I could think of three key influences of competitive marketing on consumer satisfaction:
- Consumer perception
- Value proposition
- Guiding the consumer
Consumer Perception
Clever marketing shapes consumer perception about the product and the brand.
Taking a cue from your competitors, like in the Coco-Cola vs Pepsi Halloween example, you can create a desired perception for your brand.
Let’s say all your competitive research points you to one conclusion: on-time delivery is the single largest consideration for your customers.
Your competitors may be promoting their on-time delivery USP. But you could take your brand perception a notch higher by cleverly mixing good copy with hard facts.
“We have a 98.3% on-time delivery for our 250+ customers across 17 countries.”
OR “we delivered 2.3 million parts on time to our 250+ customers across 17 countries.”
Nothing works better than hard, verified facts. This is instant trust for your prospective customers.
You were able to establish what matters most to your customer – new and existing.
This marketing copy helps your get more eyeballs and inquiries from new customers. However, when you share this with your existing customers using social networks, display ads, review presentations and emails, this information stays with them.

Remember, people need to be told what you want them to remember.
A customer may not have noticed your significantly good on-time delivery track record. Customers notice when there is a problem.
So, you need to tell them how good you have been to create a favorable perception. When a competitor approaches them with a great on-time delivery promise, the customer knows a 98.3% benchmark may be hard to better.
Use competitive marketing insights to tell your customers how good you are.
Value Proposition
Over communication is a common sin in marketing and sales presentations.
High quality, best-in-class, great customer service, cost effectiveness, responsiveness, low defects etc.
A lot and many more of these are used simultaneously. However it is best when you can identify what’s most important to your customer? And, why your firm is the best fit for the requirement?
Customer satisfaction and retention is the result of meeting this most important need of your customers.
Competitive marketing and research lets you identify your competitive strength. Is it the best quality? Or is it speed of service or cost?
To improve customer satisfaction, you need to stay on course with this strength. Better still, you need to keep improving before some other competitor catches up.
Marketing research guides you to align your strengths with your customer needs. Make a promise that matters to the customer. Then, deliver on the promise.
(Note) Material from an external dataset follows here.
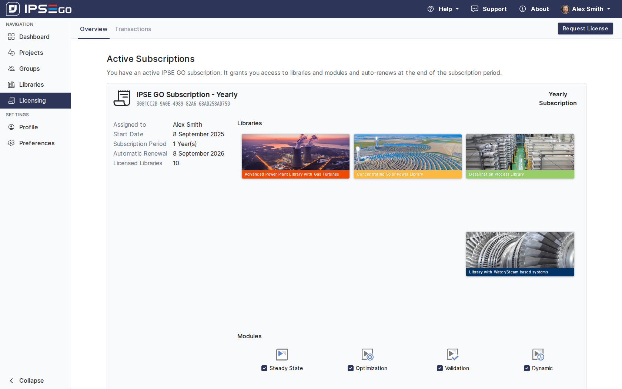Select the Overview tab

pyautogui.click(x=94, y=29)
Keep improving and improve customer satisfaction and retention.
Guide the Consumer
Customers often do not know what they should be looking for. When buying a new smartphone for instance, what do you look for? Some stop at comparing the camera resolution, internal storage and a couple of other specifications.
However, is there something else you want them to consider? How about privacy? Privacy was the key messaging in iPhone’s recent ad campaign.
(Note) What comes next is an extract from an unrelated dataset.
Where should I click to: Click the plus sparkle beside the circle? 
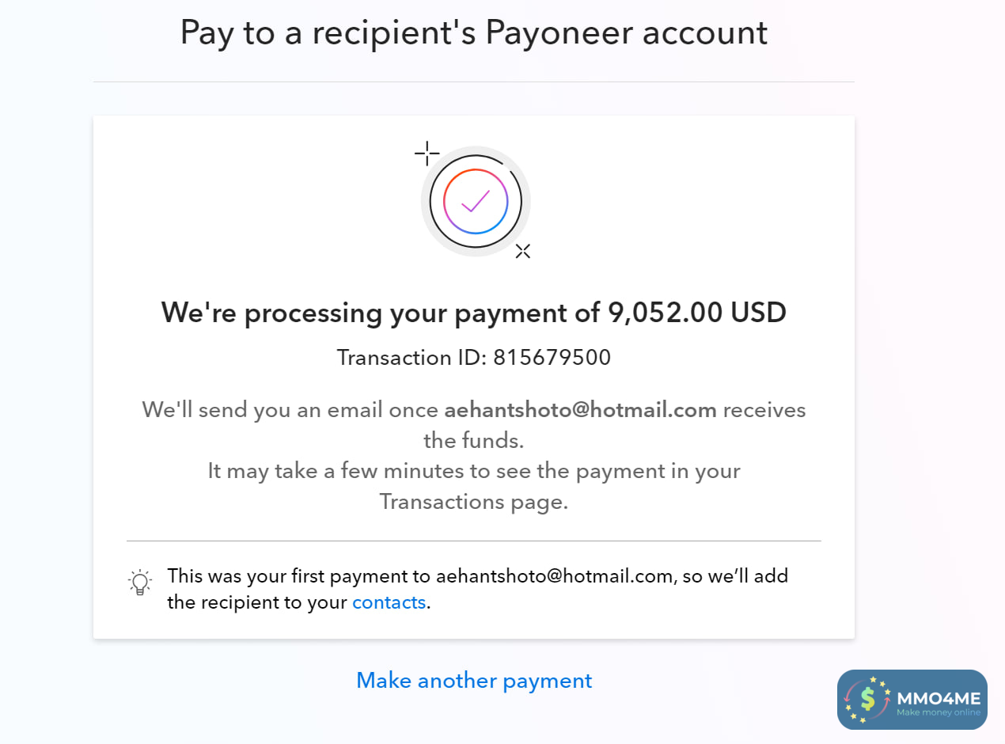(x=427, y=153)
This strategy shifts the goal post. Your competitors are caught unaware as you change the game.
As you establish the new priority customers should seek, you come out on top – the best solution. Number one spot influences both customer perception and satisfaction.
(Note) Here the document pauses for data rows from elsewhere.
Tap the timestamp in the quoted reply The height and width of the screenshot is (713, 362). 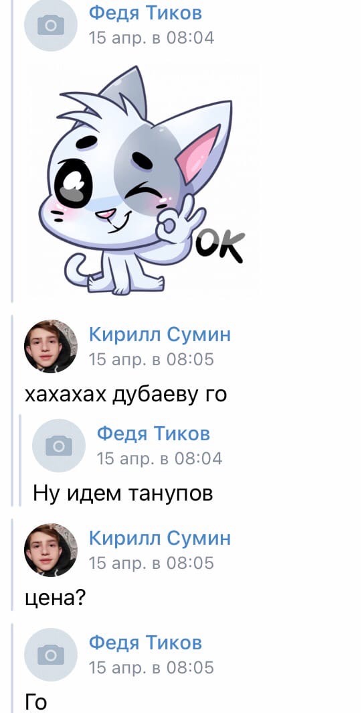159,459
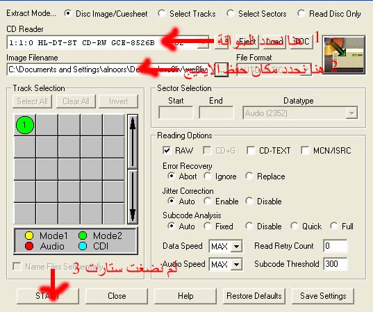This screenshot has height=312, width=373.
Task: Open the browse button for Image Filename
Action: (222, 69)
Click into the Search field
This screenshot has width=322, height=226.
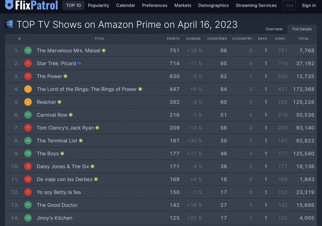(289, 5)
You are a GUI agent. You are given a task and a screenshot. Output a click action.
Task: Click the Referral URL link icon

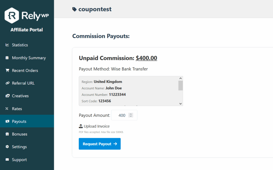pyautogui.click(x=7, y=83)
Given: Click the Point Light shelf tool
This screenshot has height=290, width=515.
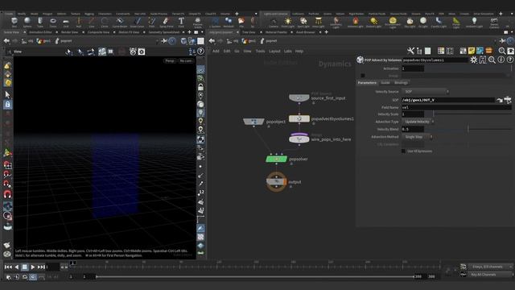Looking at the screenshot, I should (288, 22).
Use this strategy to widen the gap between you and your closest rivals.
Final Thoughts
Competitive marketing helps you eliminate guess work. Guess estimates can burn through your marketing budget. And we now see an extremely competitive landscape. You cannot stay isolated.
You will have competitors bidding on your brand keywords for getting more ad clicks and traffic. While you may choose to not look outwards, your competitors will use all means to watch your strategy moves.
So you too need to play offense for stealing market share and retaining customers.
Use competitive marketing strategies for:
- Influencing customer perception
- Establishing and communicating your value proposition
- Guiding your consumers to make favorable buying comparisons and decisions
One note of caution – do not get too distracted by every move your competitor makes. That could be overwhelming for your team and you may end up working on the wrong moves. Learn to filter out the garbage.